--- DOCUMENT TEXT ---

Wednesday, February 6, 2013

Drowning related out-of-hospital cardiac arrests: characteristics and outcomes.



Drowning related out-of-hospital cardiac arrests: Characteristics and outcomes
Authors: Dyson K, Morgans A, Bray J, Matthews B, Smith K
Journal: Resuscitation, January 2013

This article is a retrospective review of data from the Victorian Cardiac Arrest Registry (VACAR), which aimed to answer the following questions:


  • Of those in cardiac arrest following drowning, what is the survival to hospital rate?
  • Of those in cardiac arrest following drowning, what is the survival to discharge rate?
  • What are some factors which determine these rates?
A total of 336 cases were analyzed, 77% of each involved patients < 18 years of age. The following are important findings:
  • 70.5% occurred in the ocean
  • 17.9% were witnessed
    • These individuals were more likely to receive bystander CPR
    • No significant difference in outcome directly related to bystander CPR
  • EMS resuscitation attempted in 48%
    • Only 8% of these survived to discharge
    • Poor survival for those who did not achieve return of spontaneous circulation with EMS
    • No survivors when EMS response time > 12 min
    • Upon arrival of EMS, majority of patients in PEA arrest of asystole
      • PEA: 20% survival to discharge
      • V fib: 30% survival to discharge
      • Asystole: 3% survival to discharge
This study has the following limitations
  • Performed in single region
  • Retrospective (although introduction stated "prospective")

---

### WORK REQUEST 1
Decide whether each statement agrees with the drowning cardiac arrest summary, answering yes or no and quoting the deciding words: (a) Most of the cases occurred in the ocean. (b) Some patients survived when the EMS response time was longer than 12 minutes. (c) Bystander CPR was directly tied to a significant difference in outcome.
### WORK REQUEST 2
Carry on the drowning cardiac arrest summary from its final line.
The material after this point isn't needed for anything here.

--- RECORD SET ---

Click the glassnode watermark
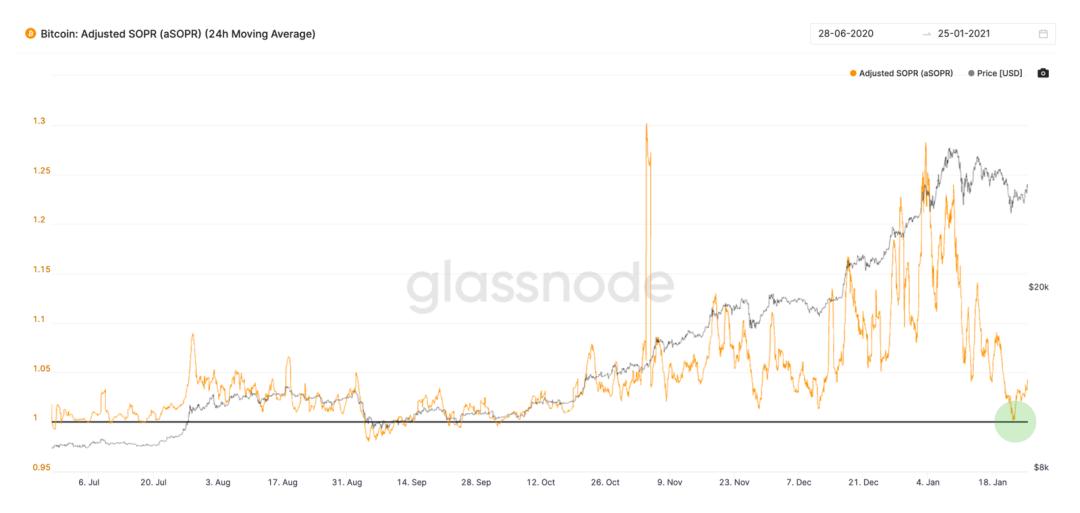This screenshot has height=513, width=1080. [x=540, y=286]
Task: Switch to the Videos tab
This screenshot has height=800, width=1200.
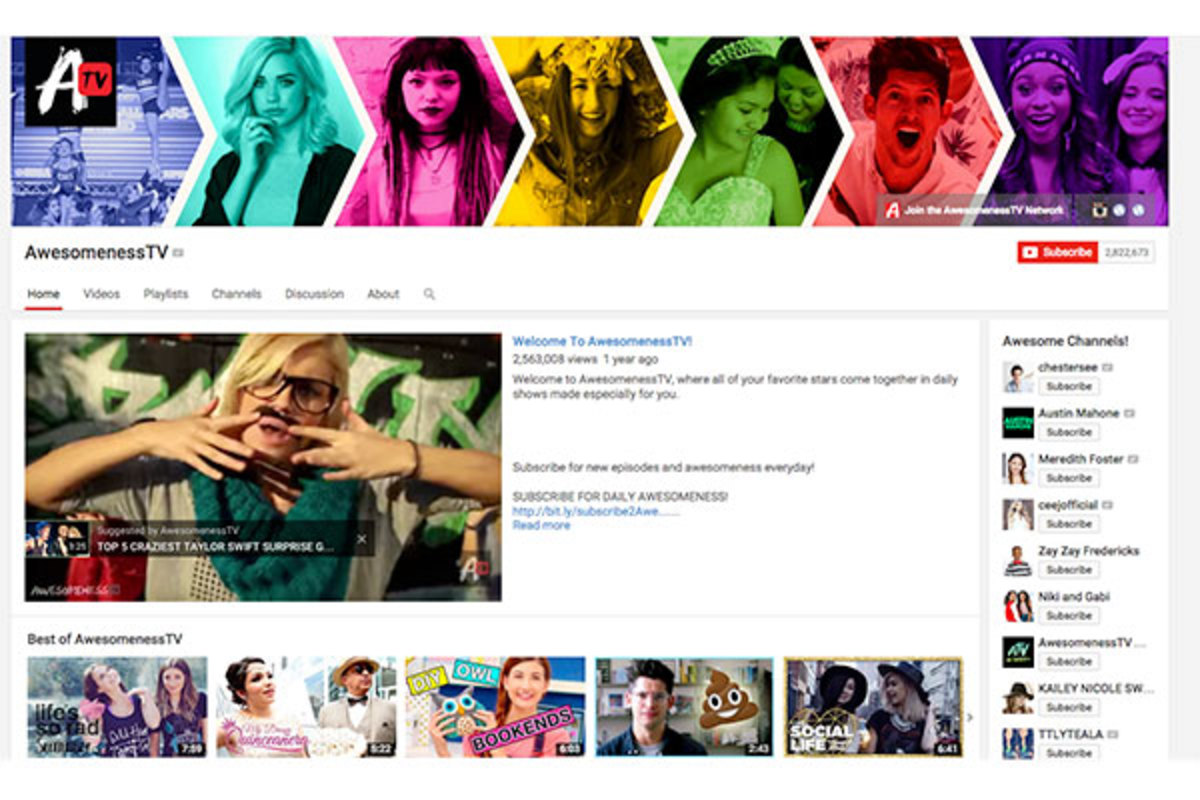Action: tap(101, 294)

---

### OUTPUT 1
(a) Yes: "70.5% occurred in the ocean"
(b) No: "No survivors when EMS response time > 12 min"
(c) No: "No significant difference in outcome directly related to bystander CPR"

### OUTPUT 2
  • Did not include data on lifeguard involvement, especially in cases of delayed EMS arrival
All in all I was very excited to see this study come out.  It is the type of study I would love to see done more in the US, as It gives Emergency Medicine professionals some objective data to base clinical prognosis on.  Unfortunately is does show an overall dismal outcome for those experiencing cardiac arrest due to drowning.  Further study should aim to include major interventions which may affect outcome and neurological outcome at discharge.